Career highlights and awards
- 3x All-Star Games (1994, 2001, 2012); 10x Division Series (1995, 1998, 1999, 2001, 2002, 2003, 2008, 2009, 2012, 2013); 4x League Championship Series (1997, 2004, 2006, 2007); 3x World Series (1999, 2001, 2013);

= Jim Joyce =

American baseball umpire (born 1955)

James Alfred Joyce III (born October 3, 1955) is an American former professional baseball umpire who worked in the American League (AL) from 1987 to 1999 and throughout Major League Baseball (MLB) from 2000 to 2016. He wore uniform number 6 while in the AL and number 66 for MLB. His loud and enthusiastic strike calls drew comparisons to that of retired umpire Bruce Froemming. Though his umpiring was generally praised by players and coaches, Joyce is best known for his incorrect call in Armando Galarraga's near-perfect game in June 2010.

==Early life==
Joyce was born in Toledo, Ohio, on October 3, 1955. He grew up in Toledo, where he graduated from Central Catholic High School in 1973. He then attended Bowling Green State University in Bowling Green, Ohio, where he played baseball. In 1977, he graduated from Bowling Green with a Bachelor of Science degree in education.

==Professional career==
After graduating from Bowling Green State University in 1977, he umpired in the Midwest League (1978–1979), the Florida Instructional League (1978), the Texas League (1980), the Pacific Coast League (1981–1986, 1988), the International League (1987), and the Dominican League (1983). In 1989, Joyce was promoted from the Pacific Coast League to the American League upon the death of MLB umpire Nick Bremigan.

Joyce umpired in the All-Star Game (1994, 2001, and 2012), the Division Series (1995, 1998, 1999, 2001, 2002, 2003, 2008, 2009, 2012, and 2013), the League Championship Series (1997, 2004, 2006, and 2007), and the World Series (1999, 2001, and 2013). ESPN The Magazine released an anonymous poll of 100 current MLB players that voted Joyce the best overall umpire in baseball. For the 2012 season, Joyce served as an interim crew chief due to the absence of the injured John Hirschbeck.

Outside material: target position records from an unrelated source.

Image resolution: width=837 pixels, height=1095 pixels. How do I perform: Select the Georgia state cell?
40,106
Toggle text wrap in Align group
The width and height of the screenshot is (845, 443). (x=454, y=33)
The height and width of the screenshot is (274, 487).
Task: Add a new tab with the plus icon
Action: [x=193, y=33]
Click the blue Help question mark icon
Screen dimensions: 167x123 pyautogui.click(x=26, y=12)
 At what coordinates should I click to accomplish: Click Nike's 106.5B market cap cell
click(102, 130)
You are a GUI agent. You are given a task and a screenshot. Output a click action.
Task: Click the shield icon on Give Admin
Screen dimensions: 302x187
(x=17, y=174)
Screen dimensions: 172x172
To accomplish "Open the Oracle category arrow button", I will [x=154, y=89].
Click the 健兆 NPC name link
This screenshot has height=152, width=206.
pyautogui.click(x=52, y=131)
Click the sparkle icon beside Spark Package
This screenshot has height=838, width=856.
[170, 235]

On August 20, 2012, Joyce saved the life of an Arizona Diamondbacks employee by administering CPR to the woman who was in cardiac arrest at Chase Field.

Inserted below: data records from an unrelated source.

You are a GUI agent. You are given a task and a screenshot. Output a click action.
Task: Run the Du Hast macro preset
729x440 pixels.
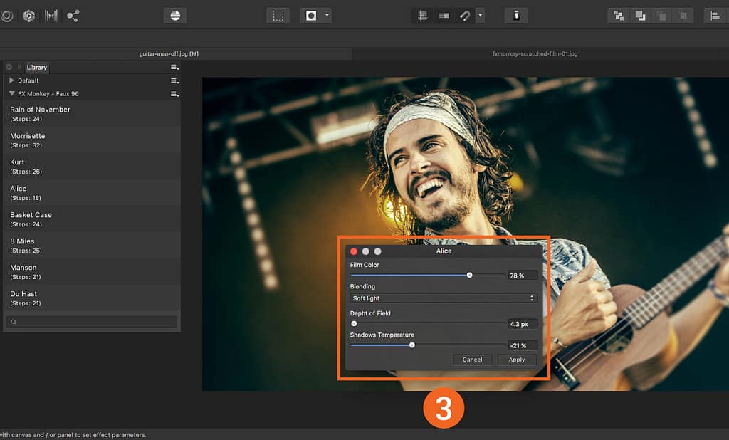pos(91,298)
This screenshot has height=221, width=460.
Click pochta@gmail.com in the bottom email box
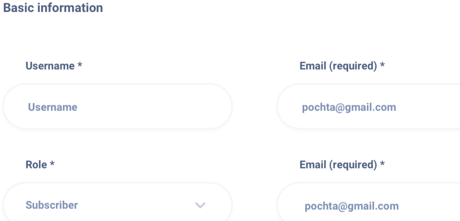tap(351, 206)
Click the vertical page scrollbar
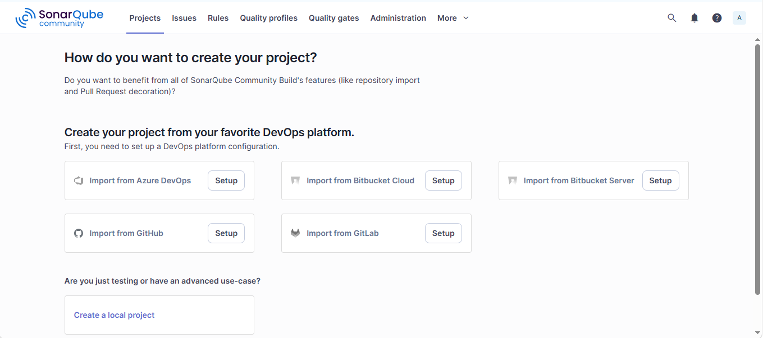 click(758, 168)
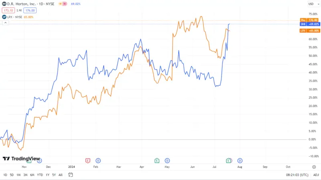Click the 176.00 buy price button
Image resolution: width=321 pixels, height=180 pixels.
pos(30,10)
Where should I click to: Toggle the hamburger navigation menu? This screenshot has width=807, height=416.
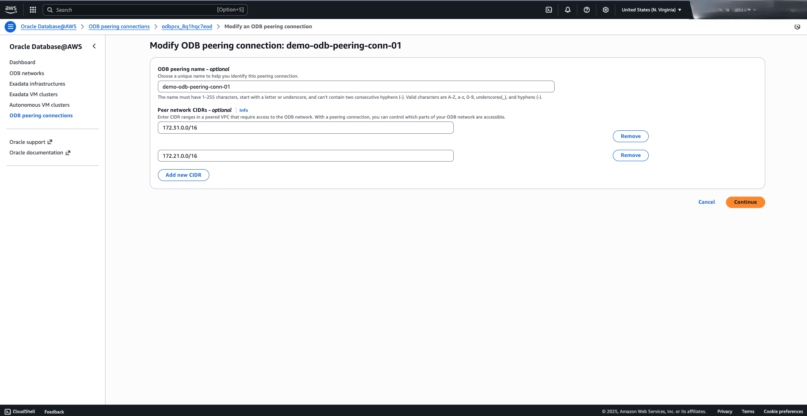[10, 27]
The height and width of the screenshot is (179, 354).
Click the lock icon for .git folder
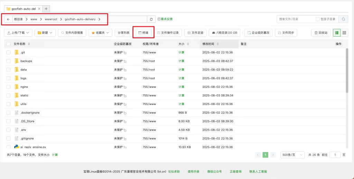coord(125,53)
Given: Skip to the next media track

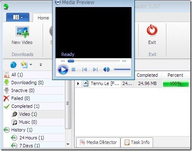Looking at the screenshot, I should click(x=95, y=70).
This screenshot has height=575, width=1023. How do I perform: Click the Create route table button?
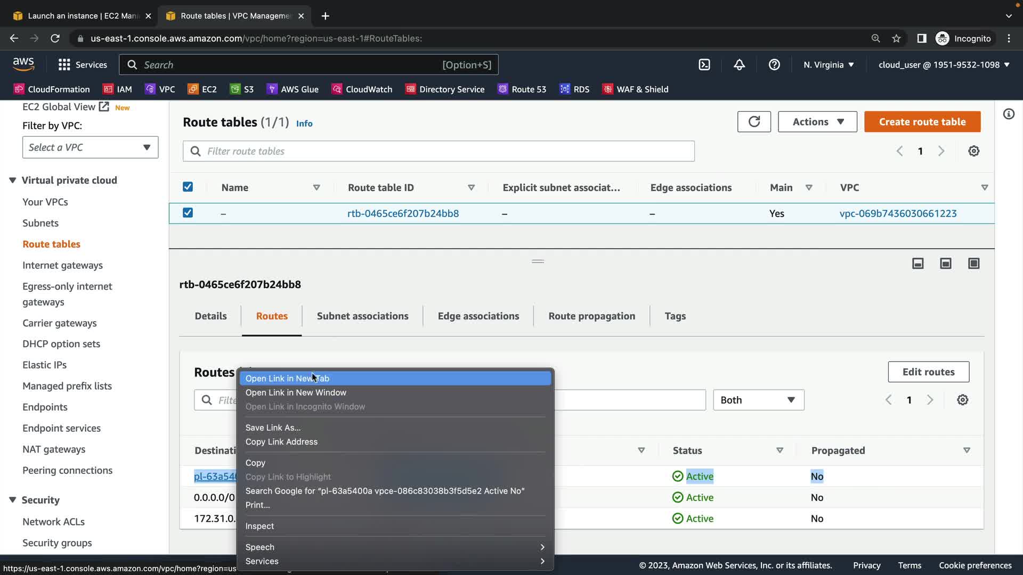click(922, 122)
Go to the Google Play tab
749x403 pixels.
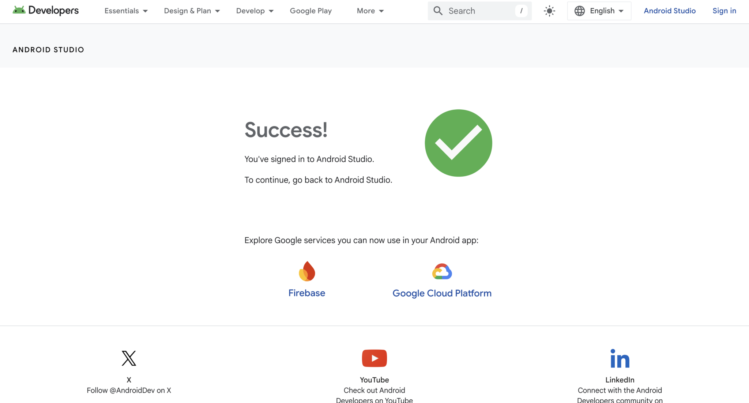point(310,11)
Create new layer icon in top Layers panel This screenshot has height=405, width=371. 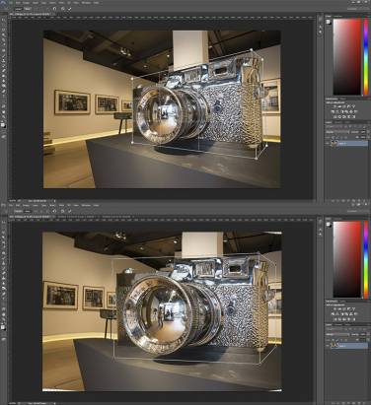pyautogui.click(x=359, y=201)
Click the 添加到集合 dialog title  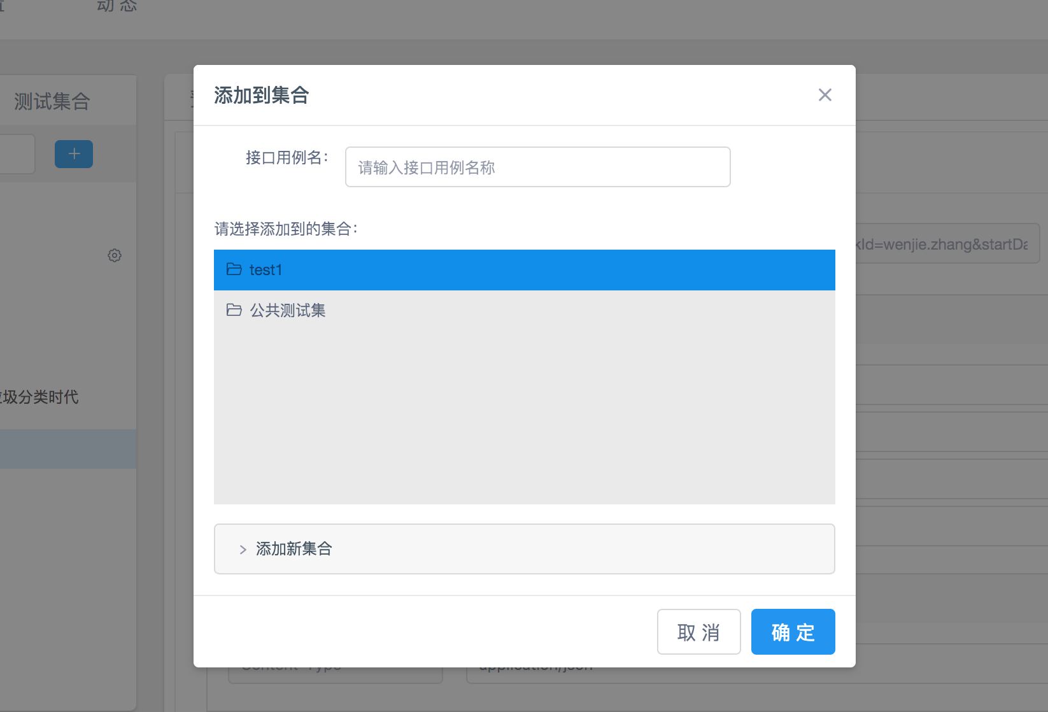262,96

He retired on January 16, 2017.

===Armando Galarraga's near-perfect game===

On June 2, 2010, with 2 outs in the 9th inning, as the first base umpire Joyce incorrectly called a runner safe at first base, which cost Armando Galarraga a perfect game. Joyce tearfully spoke with the media following the game and admitted he made a mistake: "I just cost the kid a perfect game." Joyce and Galarraga received praise throughout the sports world for the manner in which they handled the situation; reflecting an earlier ESPN poll, players such as Mariano Rivera spoke on the record about Joyce's superb career of umpiring.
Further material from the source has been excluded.